Hypoxia-reperfusion affects osteogenic lineage and promotes sickle cell bone disease

Sickle cell disease (SCD) is a worldwide distributed hereditary red cell disorder, characterized by severe organ complication. Sickle bone disease (SBD) affects the large part of SCD patients and its pathogenesis has been only partially investigated. Here, we studied bone homeostasis in humanized mouse model for SCD. Under normoxia, SCD mice display bone loss and bone impairment with increased osteoclast and reduced osteoblast activity. Hypoxia/reperfusion (H/R) stress, mimicking acute vaso-occlusive crises (VOCs), increased bone turnover, osteoclast activity (RankL) and osteoclast recruitment (Rank) with up-regulation of Il6 as pro-resorptive cytokine.
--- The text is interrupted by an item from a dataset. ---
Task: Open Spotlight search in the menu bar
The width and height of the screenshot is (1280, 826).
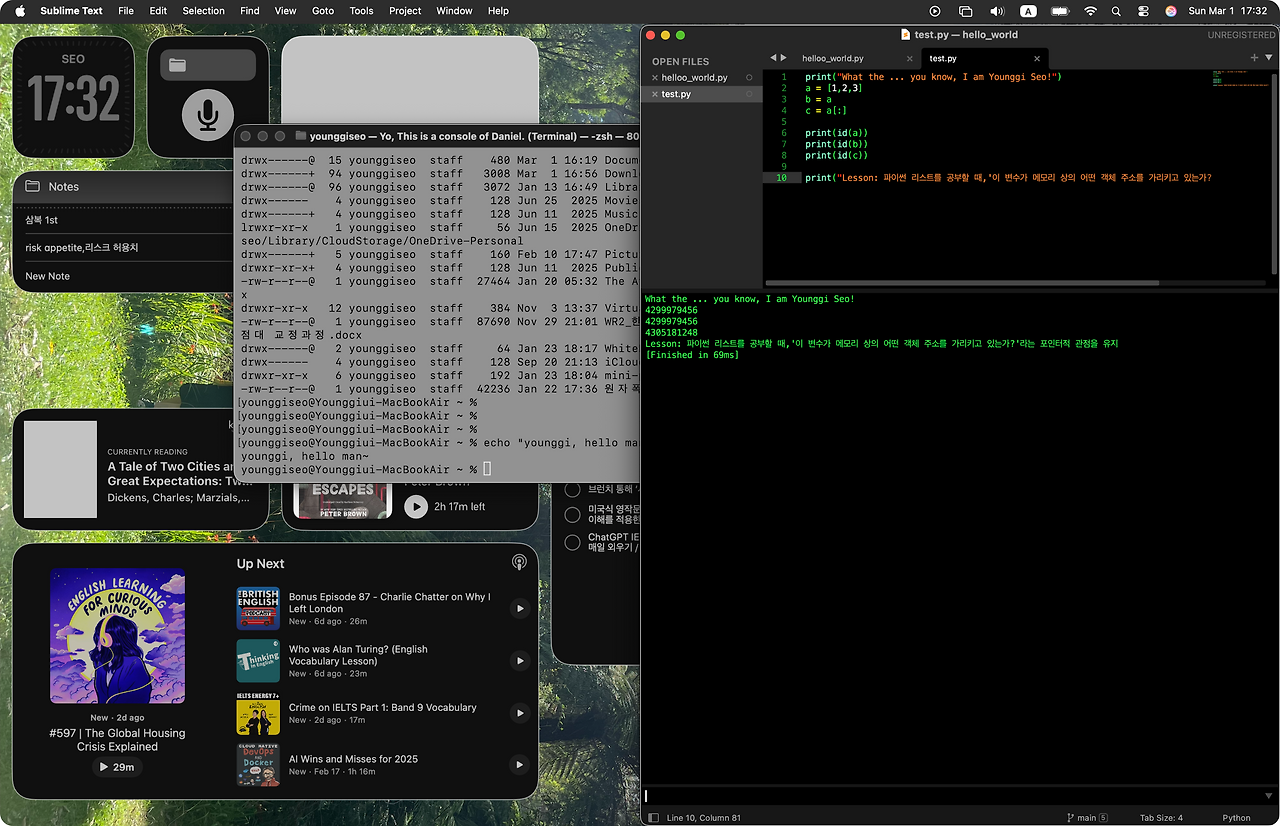Action: pos(1116,11)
This was associated with further suppression of osteogenic lineage (Runx2, Sparc). In order to interfer with the development of SBD, zoledronic-acid, a potent inhibitor of osteoclast activity/osteoclastogenesis and promoter of osteogenic lineage, was used in H/R exposed mice. Zoledronic-acid markedly inhibited osteoclast activity and recruitment, promoting osteogenic lineage. The recurrent H/R stress further worsened bone structure, increased bone turnover, depressed osteoblastogenesis (Runx2, Sparc) and increased both osteoclast activity (RankL, Cathepsin k) and osteoclast recruitment (Rank) in SCD mice compared to either normoxic or single H/R episode SCD mice. Zoledronic-acid used before recurrent VOCs prevented bone impairment and promoted osteogenic lineage. Our findings support the view that SBD is related to osteoblast impairment and increased osteoclast activity resulted from local hypoxia, oxidative stress and the release of pro-resorptive cytokine such as IL6. Zoledronic acid might act on both osteoclast and osteoblast compartment as multimodal therapy to prevent SBD.